Discussions specific to the Microsoft Hyper-V hypervisor
ChristineAlexa
Influencer
Posts: 18
Liked: 4 times
Joined: Aug 26, 2019 7:04 am
Full Name: Christine Boersen
Contact:

Re: Windows Server 2019 Hyper-V VM I/O Performance Problem

Post by ChristineAlexa »

For the "Failed to map guest I/O buffer for write access with status 0xC0000044"
I see those occasionally as well... Double check your permissions on the VHDX
(see url) https://redmondmag.com/articles/2017/08 ... blems.aspx

johan.h
Veeam Software
Posts: 559
Liked: 115 times
Joined: Jun 05, 2013 9:45 am
Full Name: Johan Huttenga
Contact:

Re: Windows Server 2019 Hyper-V VM I/O Performance Problem

Post by johan.h »

Christine, I would venture to say that permissions would only affect whether a file is accessible or not at all. Permissions would not be a factor in situations with variable I/O performance (as in the VHD is accessible, but reads and writes are performing poorly)

ChristineAlexa
Influencer
Posts: 18
Liked: 4 times
Joined: Aug 26, 2019 7:04 am
Full Name: Christine Boersen
Contact:

Re: Windows Server 2019 Hyper-V VM I/O Performance Problem

Post by ChristineAlexa »

Johan.h
You are right, I was thinking it could help in some odd inherited permissions issue.

pterpumpkin
Enthusiast
Posts: 31
Liked: 3 times
Joined: Jun 14, 2016 9:36 am
Full Name: Pter Pumpkin
Contact:

Re: Windows Server 2019 Hyper-V VM I/O Performance Problem

Post by pterpumpkin »

If anyone has any Microsoft cases open, could you please PM the ticket numbers to me?
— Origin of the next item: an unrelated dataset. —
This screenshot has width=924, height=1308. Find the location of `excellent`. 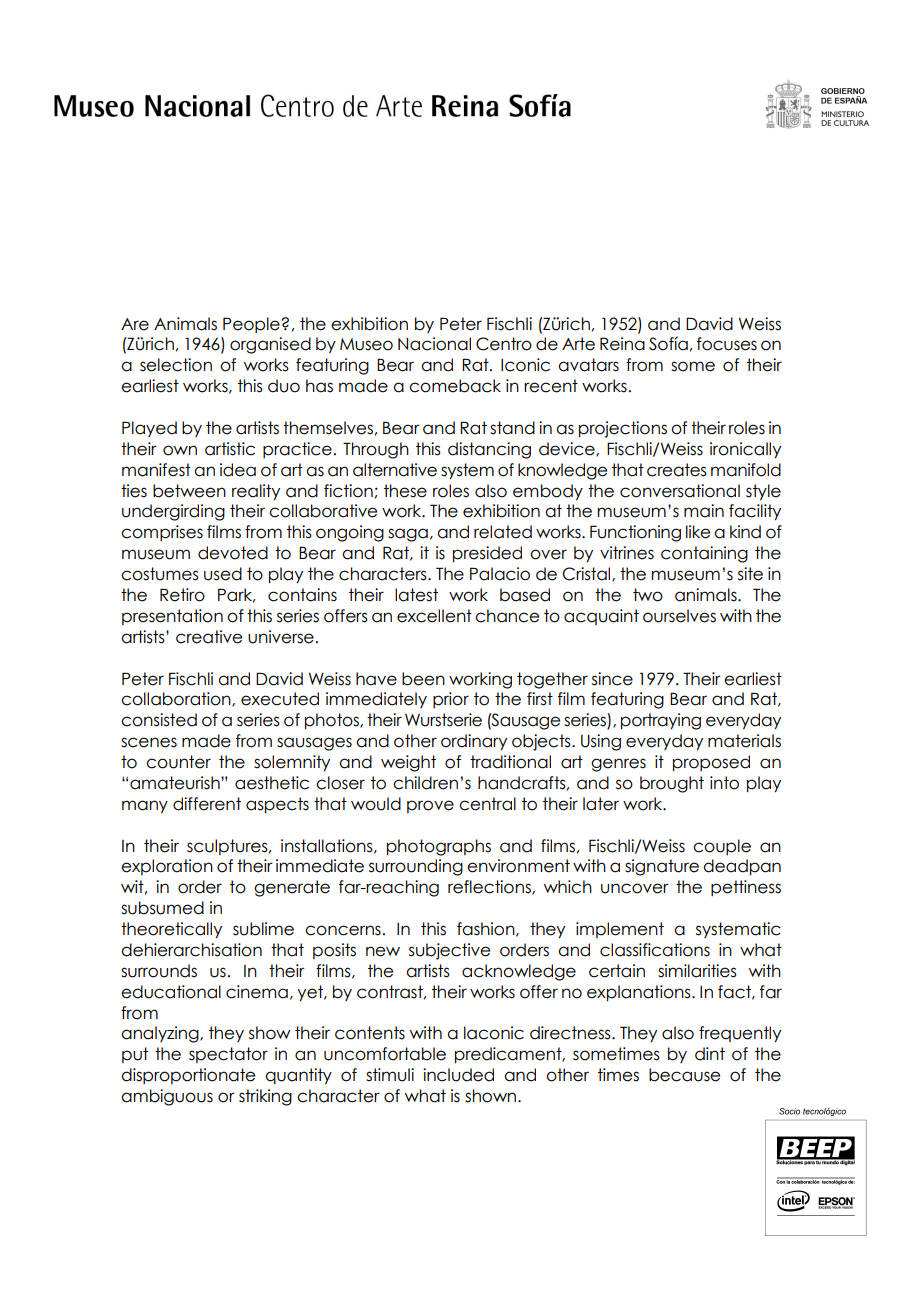

excellent is located at coordinates (434, 616).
The MS tech we're working with has acknowledged this thread and has asked for as many case numbers as possible.

ChristineAlexa
Influencer
Posts: 18
Liked: 4 times
Joined: Aug 26, 2019 7:04 am
Full Name: Christine Boersen
Contact:

Re: Windows Server 2019 Hyper-V VM I/O Performance Problem

Post by ChristineAlexa »

No case number.

However some more data points

Some additional things that helped
- Disable Deduplication (helped some, the built in jobs seemed to not be helping, however even when the built in jobs disabled, a job on low background settings could have the issue during the deduplication (like 10% cores, 10% memory, StopIfBusy, Low Priority)
- NTFS instead of ReFS (helped some)
- Lower the number of columns from 8 (auto value) to 2 (Equiv of 20, 1TB NVMe / Node) - This helped quite a bit
- Limit the number of Virtual Disks from 4 to 2 (on CSV, one Assigned as file server) - This helped moderately

The above has made the issue minimal until there is a patch.
It still occurs occasionally during planned node Pause/Drain operations

JSKAAHS
Lurker
Posts: 1
Liked: never
Joined: Oct 17, 2018 11:32 am
Full Name: Jesper Skovdal
Contact:

Re: Windows Server 2019 Hyper-V VM I/O Performance Problem

Post by JSKAAHS »

Hi we have the same problem with disk latency solved by live migrating VM once in a while.
Ther is a Microsoft support number i will post it later.
The environment is hyper-v 2019 cluster on ucs blades and Infinidat storage.
I hope posting here we can collect as many cases as possible.

Regards
Jesper

Nick-SAC
Enthusiast
Posts: 59
Liked: 7 times
Joined: Oct 27, 2017 5:42 pm
Full Name: Nick
Contact:

Re: Windows Server 2019 Hyper-V VM I/O Performance Problem

Post by Nick-SAC »

Wishr,

I did open a case with Microsoft Support on this last October but after 2 months of interacting with them (scores of Conversations, Reports, Logs & Remote Sessions, etc.) they – without any explanation of why – just stopped responding! The last I heard from them was in January when they said they would 'get back to me' ... but they never did and never even replied to my follow-up messages!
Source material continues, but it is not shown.